As for the prior-year reserve position, Berger said the added reserves put Swiss Re’s overall P/C reserves at the higher end of range of reserve estimates, specifically at the 90th percentile, of the best estimate range. “From here on out, we do not expect negative net reserving impacts to drag down our results,” the CEO said.

In fact, in spite of significant natural catastrophe events and the reserve charge, strong underlying underwriting and investment results across all of Swiss Re’s business units fueled an overall profit—albeit a small one—of $102 million for the quarter. Through nine months, Swiss Re recorded net income of $2.2 billion, or a return-on-equity of 13.4%.

Assuming “normal natural catastrophe experience” for the rest of the year, Berger said Swiss Re expects group net income to come in at $3 billion for the full year.

But that’s roughly $600 million less than Swiss Re was previously targeting for the full year, which prompted one analyst to question what level of adverse reserves might have been contemplated when the $3.6 billion outlook had been set.

“We came into the year not necessarily expecting anywhere near the kind of reserving that we’ve done,” Dacey said. “We expected to achieve this target and frankly, I think could have achieved the target had we chosen to,” he said, referring to the $3.6 billion. “It was a choice to go ahead and put this behind us—and it was not taken lightly….It’s never comfortable missing an external target, but [I am] absolutely convinced a CFO that this was the right positioning for the group going forward.”

From a CEO’s perspective, Berger offered a “psychological” benefit for the underwriting company he sees taking hold as a result of putting such a big reserve boost in place—in spite of the missed target.

“We did the exercise, the review,…and we looked at all options. We saw the quality of the underlying book also. And it is really demotivating to have this drag, this cloud hanging over you all the time—also for our underwriting psychology. So we decided then to take the opportunity of the very good underlying results to demonstrate that we can afford really this significant one-off effort.

“It puts us into a new position,” he said, referring to both internal and external messaging of “a change in situation for the company.”

“That’s something that we get as a feedback from internal but also external stakeholders,” he said, prompting an analyst to ask specifically about external responses from brokers and clients.

“It’s a very psychological reaction because this was the topic of almost all discussions, general discussions….It has also an impact on our people when you go out into the market and promote the Swiss Re brand and everybody’s talking about the casualty issues. In that respect it was very positive,” he reiterated.

The overall market, including “reinsurance peers have also acknowledged that this is a topic. We are not seen as the negative outlier,” he said.

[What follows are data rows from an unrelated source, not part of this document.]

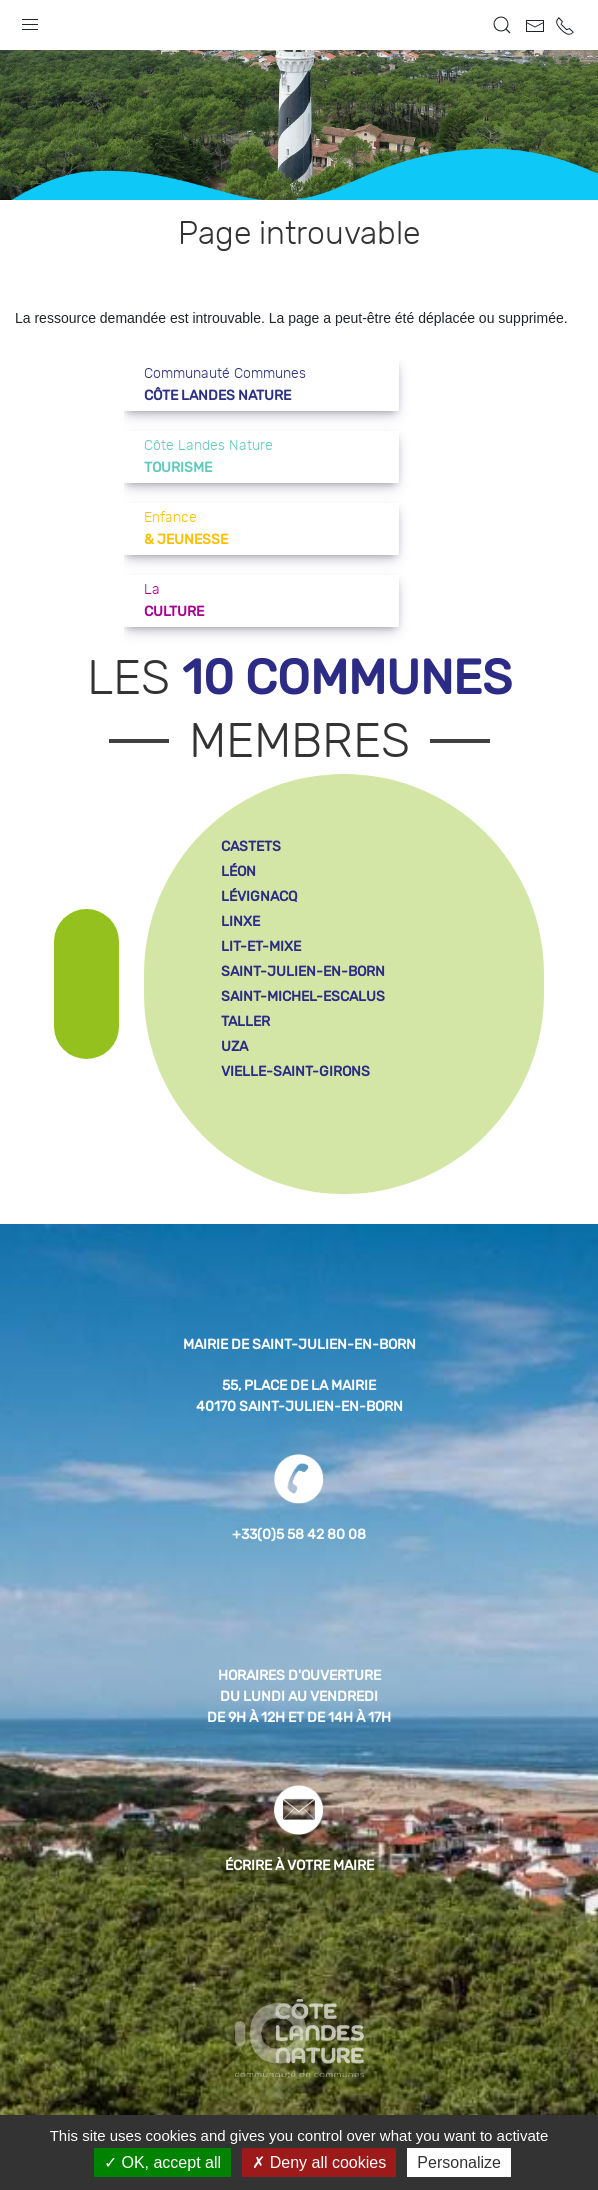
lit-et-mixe (261, 946)
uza (234, 1046)
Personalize (459, 2162)
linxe (240, 921)
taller (245, 1021)
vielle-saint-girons (295, 1071)
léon (238, 871)
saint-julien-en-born (303, 971)
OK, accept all (162, 2162)
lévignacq (259, 896)
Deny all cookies (319, 2162)
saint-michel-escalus (303, 996)
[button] (30, 20)
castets (251, 846)
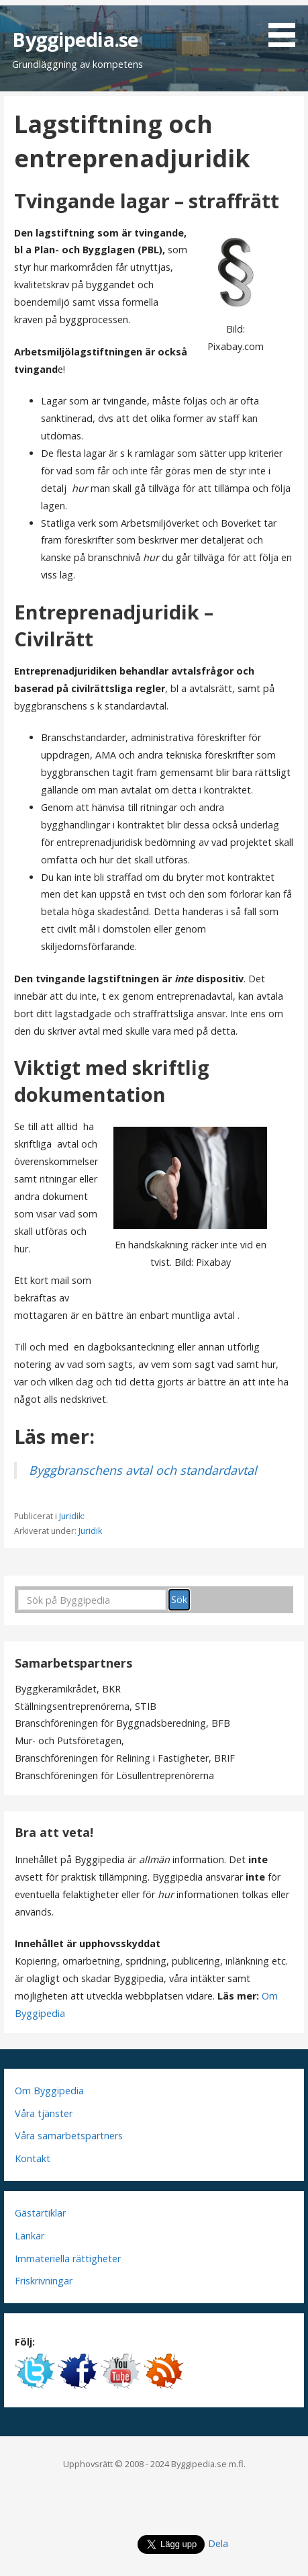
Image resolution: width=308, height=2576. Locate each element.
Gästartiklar (40, 2212)
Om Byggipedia (49, 2090)
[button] (286, 26)
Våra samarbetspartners (69, 2135)
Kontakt (32, 2158)
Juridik (71, 1516)
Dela (218, 2543)
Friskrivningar (43, 2280)
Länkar (29, 2235)
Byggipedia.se (75, 39)
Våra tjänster (43, 2113)
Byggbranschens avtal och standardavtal (143, 1470)
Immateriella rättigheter (68, 2258)
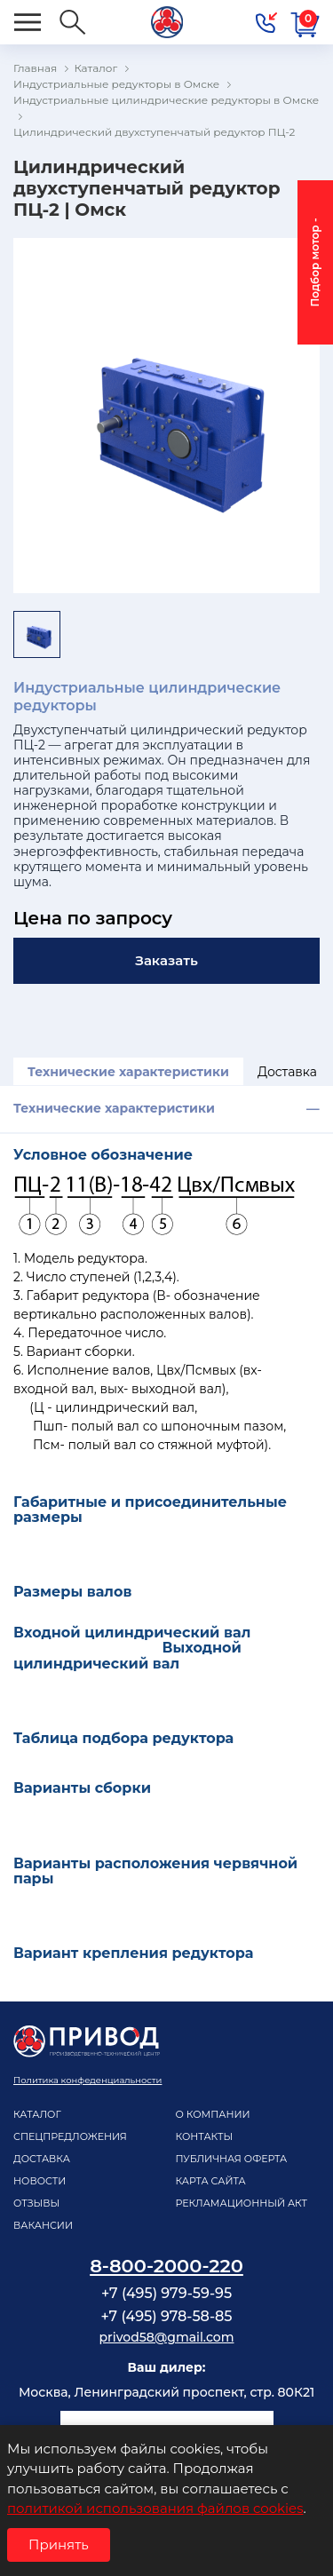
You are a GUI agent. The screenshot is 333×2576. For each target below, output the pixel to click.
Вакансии (43, 2225)
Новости (39, 2181)
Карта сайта (211, 2181)
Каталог (37, 2114)
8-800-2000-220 (166, 2266)
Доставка (287, 1072)
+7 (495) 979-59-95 (166, 2293)
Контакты (205, 2136)
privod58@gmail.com (166, 2337)
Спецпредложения (70, 2136)
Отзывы (36, 2203)
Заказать (166, 960)
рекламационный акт (241, 2203)
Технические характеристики (128, 1072)
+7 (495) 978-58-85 (166, 2316)
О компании (213, 2114)
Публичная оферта (232, 2158)
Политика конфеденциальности (87, 2080)
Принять (58, 2544)
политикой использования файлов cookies (155, 2508)
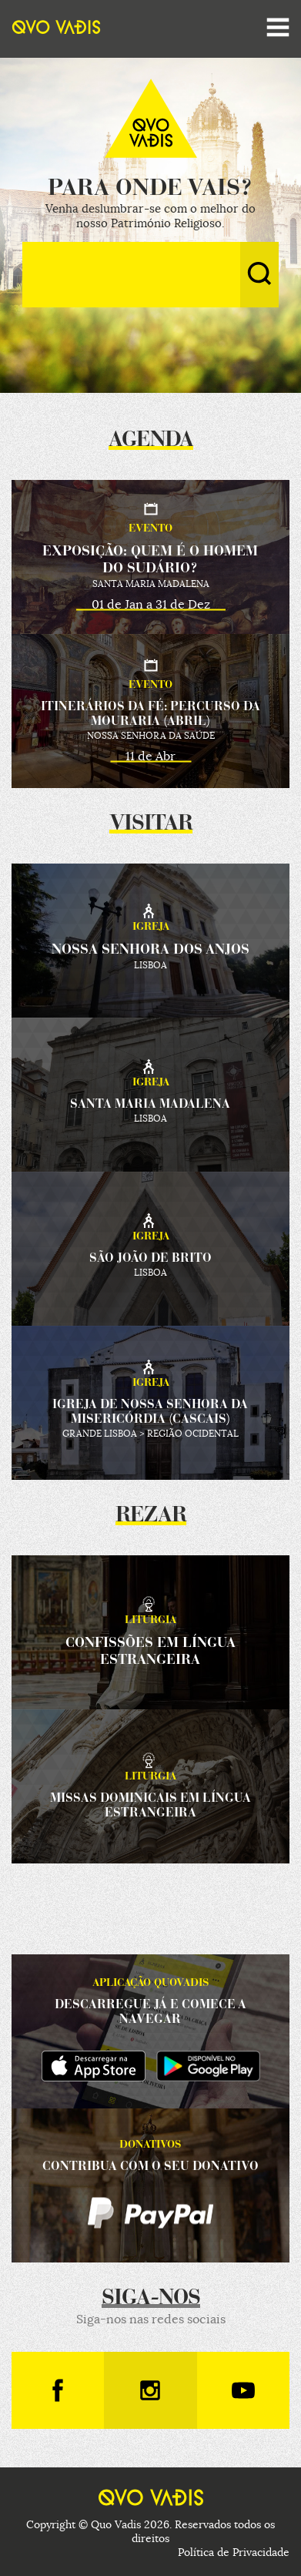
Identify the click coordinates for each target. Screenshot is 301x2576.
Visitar (150, 824)
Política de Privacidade (233, 2552)
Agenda (151, 440)
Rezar (150, 1516)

Addressing more technical questions about the reserve addition, Dacey said the vast majority is “IBNR that shows up on top of reserves which were otherwise you know adequate as of midyear.”

“We continued to do real analysis during the course of the third quarter…. That provided some insights [that] we were in the range, he said. “What we’re we’ve changed is getting to a much more prudent position in that range.”

He continued: “We’re modeling continued deterioration of U.S. liability cost year-on-year. That deterioration we expect not to be slowed down by any legislative activities in the U.S. over the next four or five years. We’re just extending out a pessimistic view of the world that unfortunately cost the industry broadly, [and] Swiss Re specifically, considerable amounts of money.”

Dacey then referenced the fact that “a lot of the money went into fairly recent [prior underwriting] years”—2020, 2021 and 2022. A slide presentation revealed that Swiss Re has taken the ultimate loss ratios for these underwriting years from around 70 up to around 90, while ultimate loss ratios for some prior years strengthened last year, 2016-2019, sit up above 100, requiring minimal take up this time around.

To go from the midpoint of the reserve range to the 90th percentile, he said, “was substantial in terms of the extra amount that we put in. But we did this precisely because we don’t want to have to come back to the topic at any time for these years.”